I've a numpy array, matrixValue
, and 3 lists containing the following:
matrixValue: (type: ndarray) number of occurences of a word in wordlist in descending order
[.. 62 62 ..]
[.. 23 21 ..]
[.. 14 13 ..]
valueList: (type: list) number of occurences of a word in wordlist in descending order
[... 74, 71, 63, 62, 62, 50, 40, 23, 21, 14, 13, 11, 11...]
userGivenWord: (type: list) user-specified words
[... water, animal, flower...]
wordList: (type: list) contains a list of English dictionary words
[.. water, ocean, lake, green, blue, sea...]
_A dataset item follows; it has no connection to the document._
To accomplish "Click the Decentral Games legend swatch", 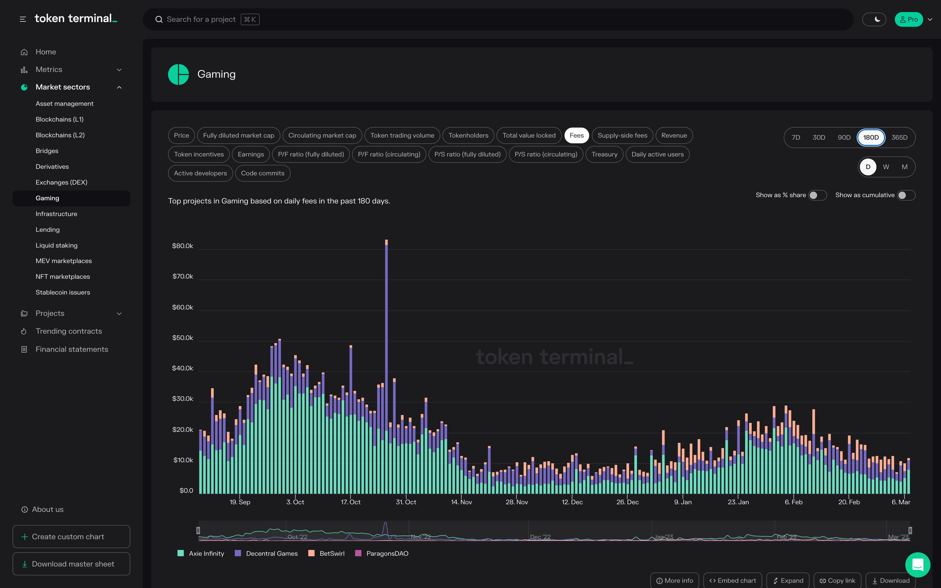I will pyautogui.click(x=238, y=553).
Given a user-defined word, I'm to retrieve words from the wordlist for which there is some "semantic similarity". My problem is that for any repeated occurences (e.g. 62, 11) as seen in valueList, only the first english word 'lake' is printed and not sea (assume that both blue and lake occur 62 times each).
Output
water = lake, lake # wrong output
water = lake, sea # correct output
Here is the part of code that I'm very sure is causing the problem:
for i in range(0, 3): # printing top 3 words
value = matrixValue[i] # returns the first two numbers, 62 & 62
iValue = valueList.index(value) # returns the indexes in valueList for the above value
tagword = str(tag_list[iValue]) # retrieves the word based on the iValue
res = userTags[x] + " = " + tagword
Again, both lake and sea occur 62 times. I believe the error happens in the second line of the for-loop. When I viewed in the debugger, I noticed the word 'lake' is added twice to the result list (and not sea). I'm not sure if I'm being coherent here or if I am clear in writing the question... but please feel free to ask me questions if clarification needs to be made.